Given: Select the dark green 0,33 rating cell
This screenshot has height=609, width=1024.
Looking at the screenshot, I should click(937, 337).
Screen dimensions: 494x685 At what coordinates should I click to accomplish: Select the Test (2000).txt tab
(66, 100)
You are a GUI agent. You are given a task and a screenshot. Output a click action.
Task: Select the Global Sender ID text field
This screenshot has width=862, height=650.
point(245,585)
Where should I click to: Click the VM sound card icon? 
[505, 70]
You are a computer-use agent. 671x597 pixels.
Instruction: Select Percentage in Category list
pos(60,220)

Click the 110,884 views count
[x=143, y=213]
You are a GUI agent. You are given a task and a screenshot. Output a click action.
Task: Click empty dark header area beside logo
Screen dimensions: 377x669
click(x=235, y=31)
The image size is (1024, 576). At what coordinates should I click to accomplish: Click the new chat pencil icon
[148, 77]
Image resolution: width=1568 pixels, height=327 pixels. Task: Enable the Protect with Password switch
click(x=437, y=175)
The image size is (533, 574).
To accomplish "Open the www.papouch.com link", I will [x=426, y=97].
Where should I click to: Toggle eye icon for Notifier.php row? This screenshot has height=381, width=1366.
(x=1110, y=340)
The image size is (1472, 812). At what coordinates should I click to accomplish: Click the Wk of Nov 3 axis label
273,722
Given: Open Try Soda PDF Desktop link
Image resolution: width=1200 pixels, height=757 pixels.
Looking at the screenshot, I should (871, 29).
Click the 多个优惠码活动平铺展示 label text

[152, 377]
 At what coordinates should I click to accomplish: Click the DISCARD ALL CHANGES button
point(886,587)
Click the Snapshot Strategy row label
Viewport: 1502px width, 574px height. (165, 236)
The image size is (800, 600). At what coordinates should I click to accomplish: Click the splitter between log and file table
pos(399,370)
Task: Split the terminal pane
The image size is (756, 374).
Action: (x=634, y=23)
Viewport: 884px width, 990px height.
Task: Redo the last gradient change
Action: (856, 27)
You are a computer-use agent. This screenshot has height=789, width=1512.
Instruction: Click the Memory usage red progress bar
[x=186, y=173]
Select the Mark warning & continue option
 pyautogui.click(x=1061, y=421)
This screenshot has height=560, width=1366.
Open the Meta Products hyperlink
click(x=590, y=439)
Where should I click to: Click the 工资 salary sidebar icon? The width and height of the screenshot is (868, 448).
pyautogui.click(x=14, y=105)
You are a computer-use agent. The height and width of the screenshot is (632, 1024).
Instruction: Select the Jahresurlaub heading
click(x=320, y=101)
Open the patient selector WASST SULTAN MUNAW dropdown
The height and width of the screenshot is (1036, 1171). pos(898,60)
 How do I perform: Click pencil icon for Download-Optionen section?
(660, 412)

---------------

→ **What you have to do**
Reproduce every item above verbatim, from the first line through the last.

→ **Correct output**
Given: Select the dark green 0,33 rating cell
This screenshot has height=609, width=1024.
Looking at the screenshot, I should click(937, 337).
Screen dimensions: 494x685 At what coordinates should I click to accomplish: Select the Test (2000).txt tab
(66, 100)
You are a GUI agent. You are given a task and a screenshot. Output a click action.
Task: Select the Global Sender ID text field
This screenshot has width=862, height=650.
point(245,585)
Where should I click to: Click the VM sound card icon? 
[505, 70]
You are a computer-use agent. 671x597 pixels.
Instruction: Select Percentage in Category list
pos(60,220)

Click the 110,884 views count
[x=143, y=213]
You are a GUI agent. You are given a task and a screenshot. Output a click action.
Task: Click empty dark header area beside logo
Screen dimensions: 377x669
click(x=235, y=31)
The image size is (1024, 576). At what coordinates should I click to accomplish: Click the new chat pencil icon
[148, 77]
Image resolution: width=1568 pixels, height=327 pixels. Task: Enable the Protect with Password switch
click(x=437, y=175)
The image size is (533, 574).
To accomplish "Open the www.papouch.com link", I will [x=426, y=97].
Where should I click to: Toggle eye icon for Notifier.php row? This screenshot has height=381, width=1366.
(x=1110, y=340)
The image size is (1472, 812). At what coordinates should I click to accomplish: Click the Wk of Nov 3 axis label
273,722
Given: Open Try Soda PDF Desktop link
Image resolution: width=1200 pixels, height=757 pixels.
Looking at the screenshot, I should (871, 29).
Click the 多个优惠码活动平铺展示 label text

[152, 377]
 At what coordinates should I click to accomplish: Click the DISCARD ALL CHANGES button
point(886,587)
Click the Snapshot Strategy row label
Viewport: 1502px width, 574px height. (165, 236)
The image size is (800, 600). At what coordinates should I click to accomplish: Click the splitter between log and file table
pos(399,370)
Task: Split the terminal pane
The image size is (756, 374).
Action: (x=634, y=23)
Viewport: 884px width, 990px height.
Task: Redo the last gradient change
Action: (856, 27)
You are a computer-use agent. This screenshot has height=789, width=1512.
Instruction: Click the Memory usage red progress bar
[x=186, y=173]
Select the Mark warning & continue option
 pyautogui.click(x=1061, y=421)
This screenshot has height=560, width=1366.
Open the Meta Products hyperlink
click(x=590, y=439)
Where should I click to: Click the 工资 salary sidebar icon? The width and height of the screenshot is (868, 448).
pyautogui.click(x=14, y=105)
You are a computer-use agent. The height and width of the screenshot is (632, 1024).
Instruction: Select the Jahresurlaub heading
click(x=320, y=101)
Open the patient selector WASST SULTAN MUNAW dropdown
The height and width of the screenshot is (1036, 1171). pos(898,60)
 How do I perform: Click pencil icon for Download-Optionen section?
(660, 412)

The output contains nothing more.